Fantaghirò 5 it is an Italian television miniseries, the fifth belonging to the homonymous romantic fantasy franchise. The miniseries was broadcast for the first time by the Italian TV channel Canale 5 in two parts of 100 minutes each, on 23 and 25 December 1996.

==Plot==
===Part one===
Terrifying events begin to happen in a continent far away from the realm of Fantaghirò. The vegetables and fruits have begun to rebel against people, sowing terror among the incredulous population. The Kingdom is besieged by strange malignant soldiers made of vegetables that kidnap the inhabitants — preferring children — to feed them to Nameless, the dark captain of a Floating Vessel.

The surviving rebels find refuge at the underground hiding place of Asteria, a sorceress who offers them not only asylum but also a possibility of salvation: thanks to a magical talking plant the children who survived the slaughter can summon a hero. Each child must do nothing but pluck one of the leaves, express a desire, and eat it. The boys want a strong, combative, courageous hero, but two of them wish for someone who can also cook.

In the meantime, Fantaghirò is imprisoned by the Black Witch in her realm. Deprived of most of her magical powers due to her previous good deeds, the Black Witch hopes to recover them by killing a selfless and good-hearted person like the young queen. But, just as she is about to sacrifice Fantaghirò, the magical plant recognizes in Fantaghirò all the requirements expressed by the children and the woman escapes once again from certain death, finding herself in the other world.

In the beginning, the children are not very happy, believing that a female hero is not the one they wanted, but over time they discover that Fantaghirò is exactly the one who can cope with the mortal danger that fell into their peaceful land. However, Fantaghirò would like to return to her world, so Asteria applies to a sleeping Fantaghirò some "memoryeech", small magical animals that eat away any feeling related to her home world.

The situation worsens rapidly and is complicated by an invincible warrior made of metal raised by Asteria. The sorceress is in love with him and believes that she can assist the rebels through the warrior. The warrior, however, immediately allies with enemy forces, increasing their fierceness and ruthlessness.

===Part two===
Fantaghirò finds an ally in Aries, a wandering knight who has feelings for the young queen. Aries never fails to annoy her with his out-of-place irony.

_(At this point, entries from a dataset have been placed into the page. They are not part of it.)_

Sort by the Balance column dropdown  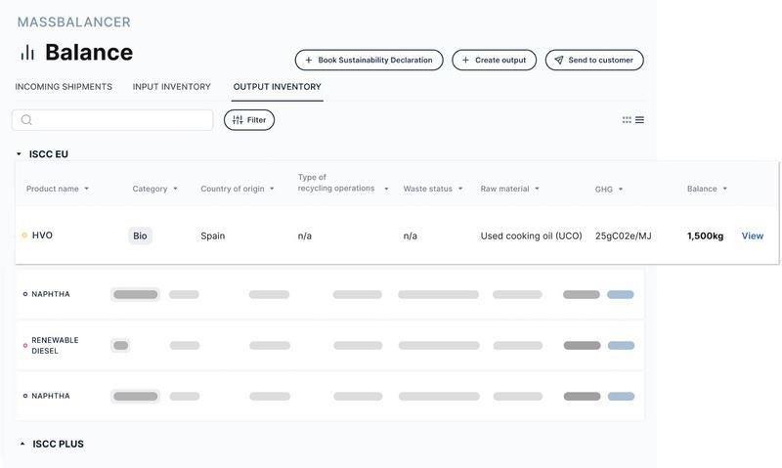[x=724, y=190]
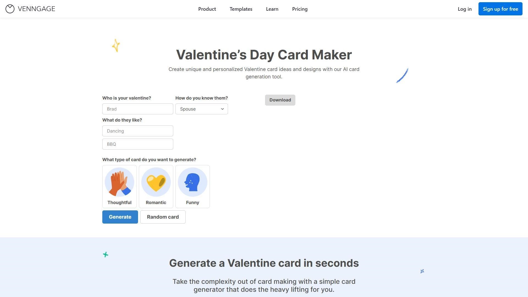The height and width of the screenshot is (297, 528).
Task: Choose the Funny card type label
Action: [x=193, y=203]
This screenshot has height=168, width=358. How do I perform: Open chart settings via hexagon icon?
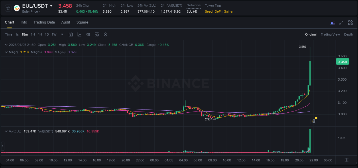click(x=105, y=34)
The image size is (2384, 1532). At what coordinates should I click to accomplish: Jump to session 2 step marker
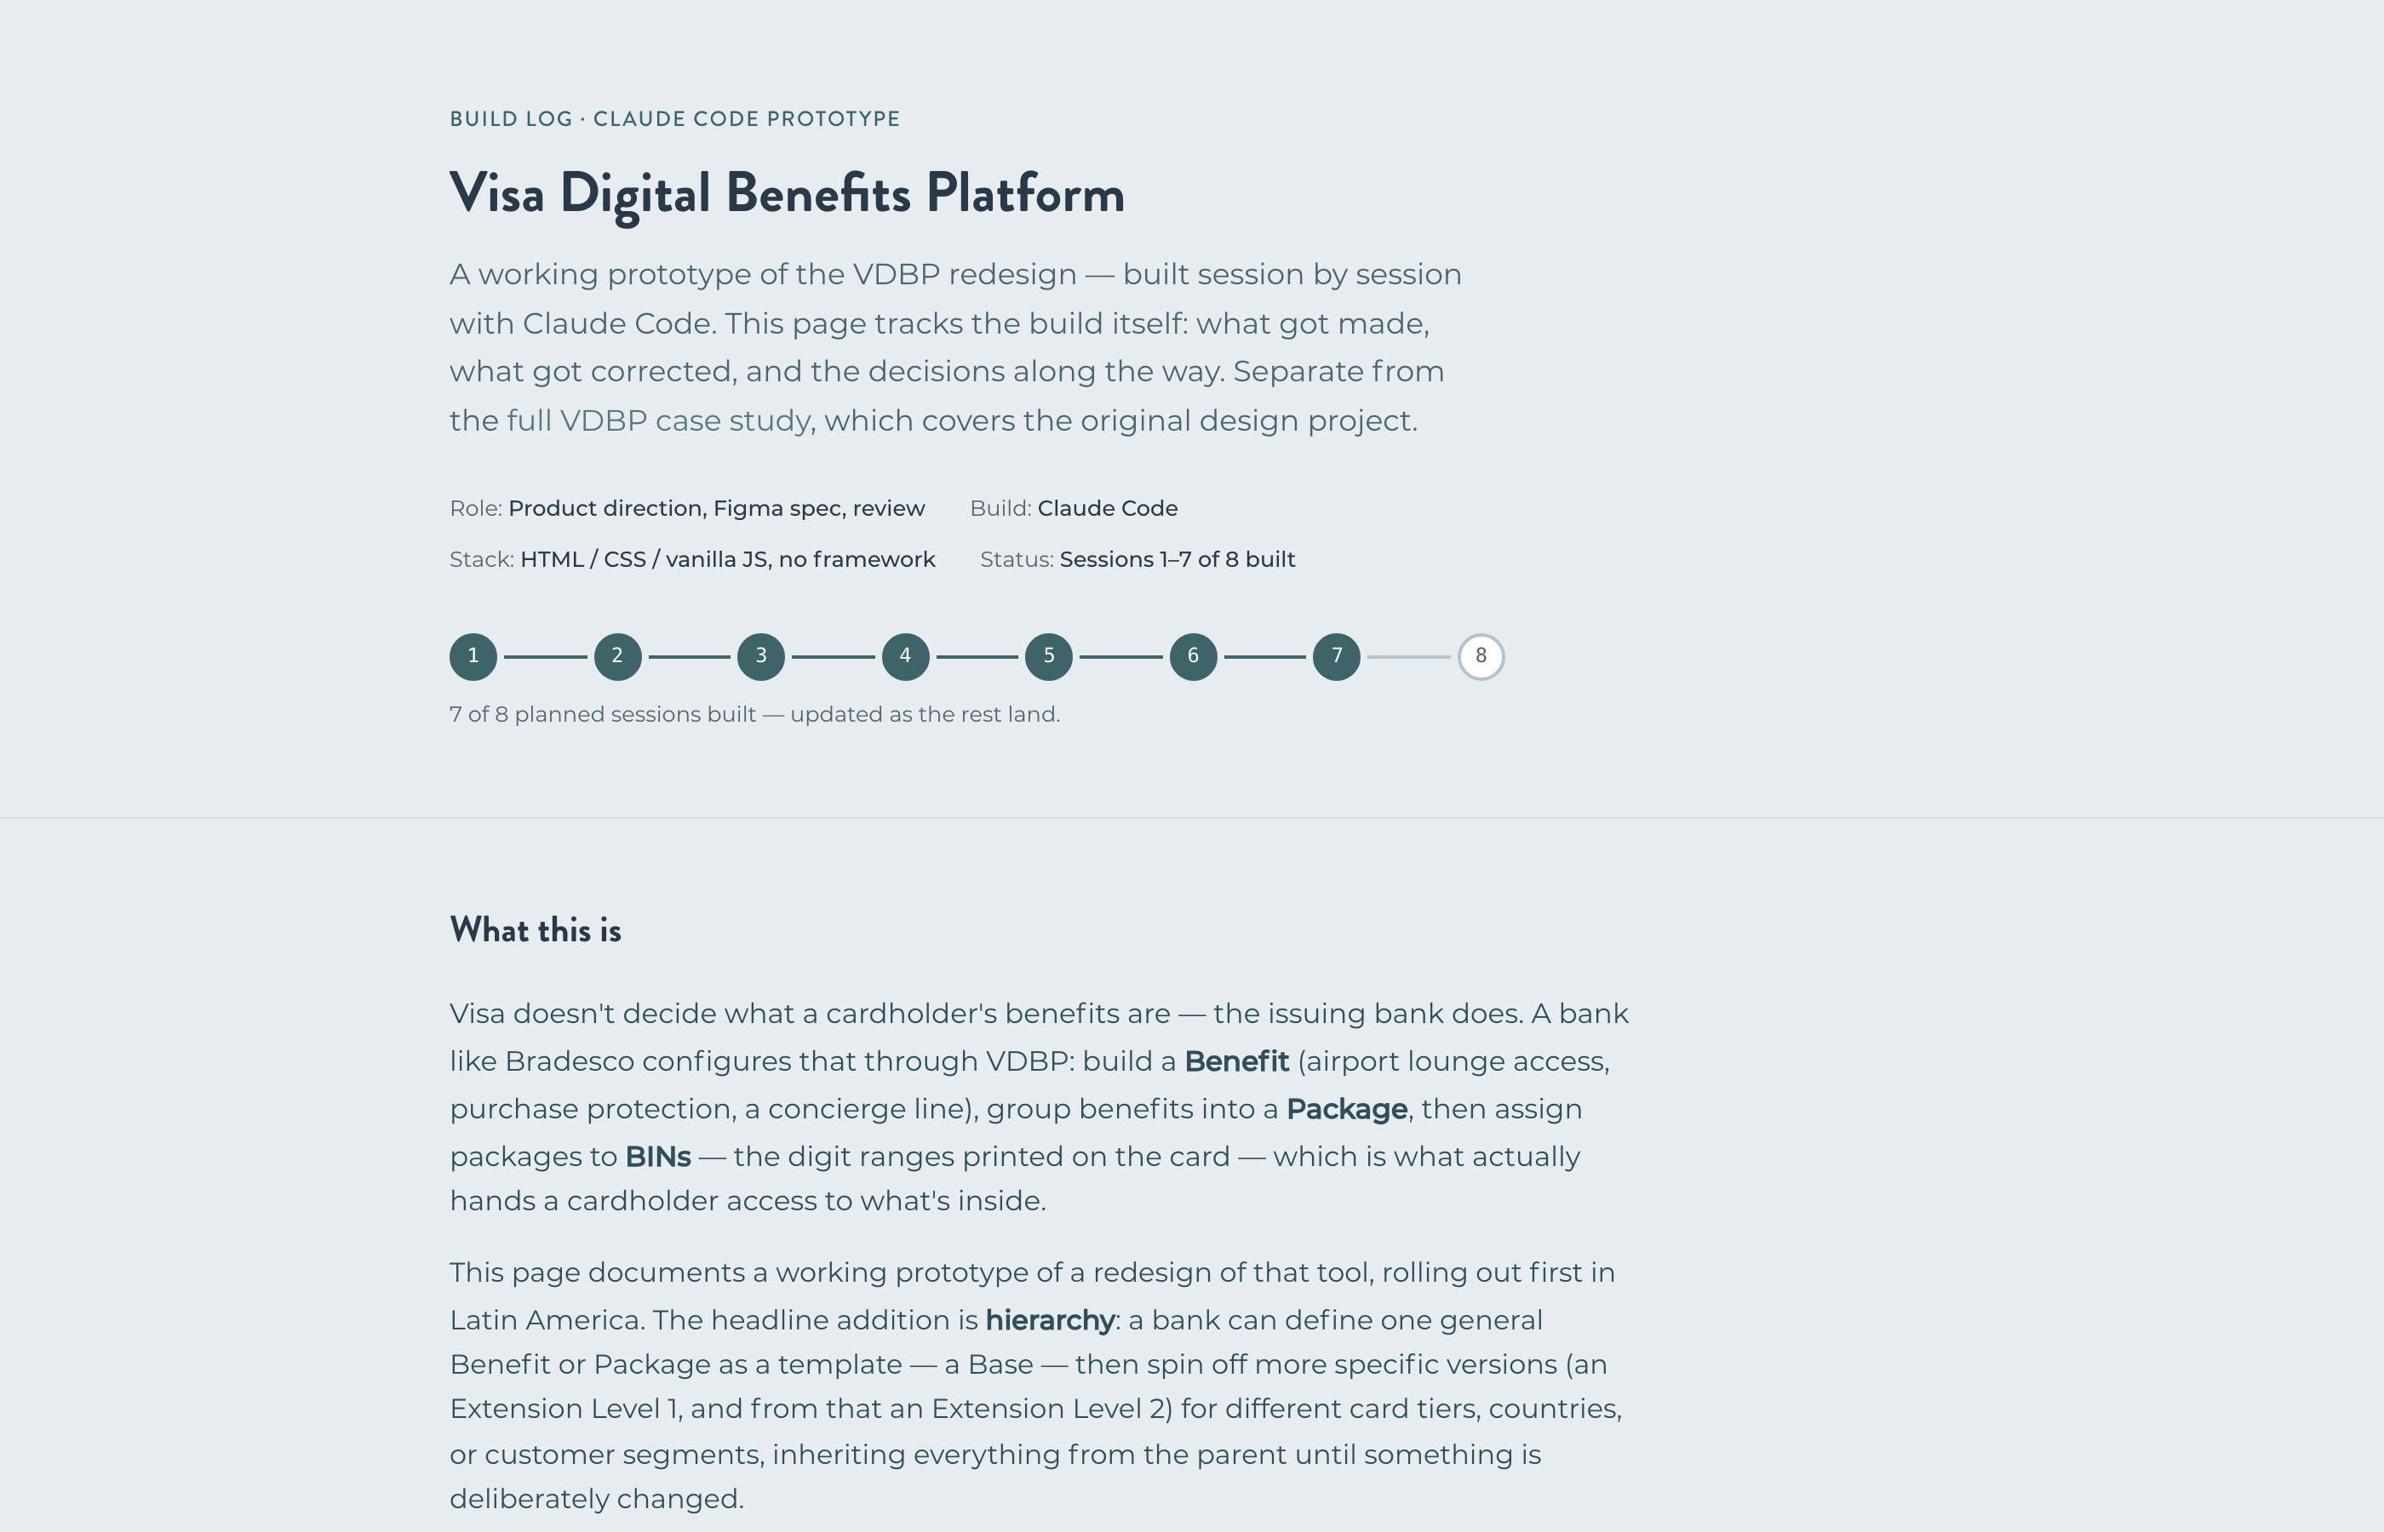(x=618, y=657)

Despite his inconstant and childish personality, the knight is an extremely valid asset for the rebels, as Aries demonstrates an incredible skill at fighting, acquired through years of travel around the world. Thanks to Aries's swordsmanship, Fantaghirò managed to defeat the Iron Warrior, who sinks into a river. When Fantaghirò begins to fall in love with Aries, the man decides to test her love and convince Asteria to give her back her old feelings.

The situation worsens during a fight between Fantaghirò and Nameless, the captain of the vessel. The captain proves to be a sort of automaton built by a magic craftsman with the wood of a bewitched tree, the apalicandro, which is completely indestructible.

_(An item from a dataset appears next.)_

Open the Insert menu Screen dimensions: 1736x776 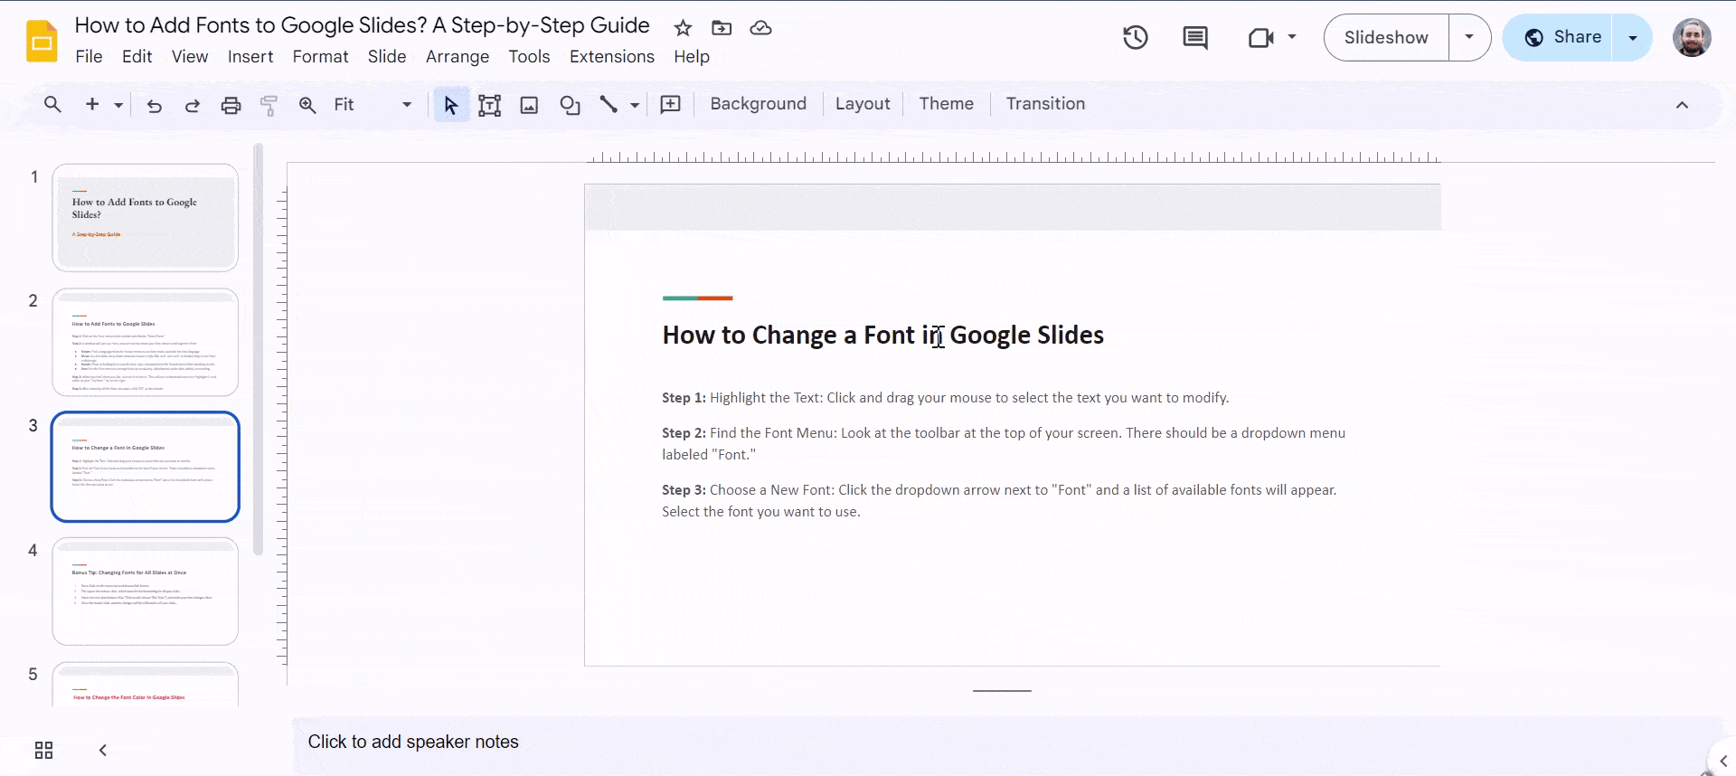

Nameless reveals to Fantaghirò that since he came to life, he began to travel through the worlds feeding on human flesh. The more he ate and the more he became human himself. The final struggle between the Captain and Fantaghirò is decidedly unequal, as the woman does not have weapons or magical abilities capable of countering him. It seems that her end is near, but Fantaghirò makes use of the help of a couple of magic woodworms, ravenous devourers of apalicandro wood. The Captain's body is, in fact, still largely woody, therefore the woodworms devour him to his death.

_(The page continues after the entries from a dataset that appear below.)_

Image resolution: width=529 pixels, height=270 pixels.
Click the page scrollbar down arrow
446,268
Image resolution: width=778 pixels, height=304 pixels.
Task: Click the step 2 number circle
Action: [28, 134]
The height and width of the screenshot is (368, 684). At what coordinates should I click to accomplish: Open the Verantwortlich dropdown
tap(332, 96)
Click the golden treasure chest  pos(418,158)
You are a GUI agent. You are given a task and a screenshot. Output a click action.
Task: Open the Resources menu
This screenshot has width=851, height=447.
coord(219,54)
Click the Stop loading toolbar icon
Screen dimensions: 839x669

Once the cannibal monster is defeated, peace is restored and Fantaghirò takes part in the celebrations. The girl who originally wished for a heroine goes to Fantaghirò to gift her the magic plant that grants wishes — Fantaghirò can thus go back to her realm. However, the girl sees Fantaghirò and Aries exchange passionate effusions, so she thinks that Fantaghirò is happy to stay there with them and throws away the root, leaving Fantaghirò in the dark about her true life.

==Cast==

- Alessandra Martines as Fantaghirò
- Remo Girone as Nameless
- Luca Venantini as Aries
- Ludwig Briand as Masala
- Michaela May as Asteria
- Brigitte Nielsen as Black Witch
- Ariadna Caldas as Azela
- Joan Fort as Sarsut
- Casar Luis Gonzales as Gurdalak
- Amarilys Nunez Barrioso as Masala's mom
- Morgane Slemp as Elina

==Reception==
The last installment of the series is regarded as its lowest point, being "universally hated not only by those who played in it but also by the most avid fans." Its poor reception and low ratings resulted in the cancellation of the planned further sequels.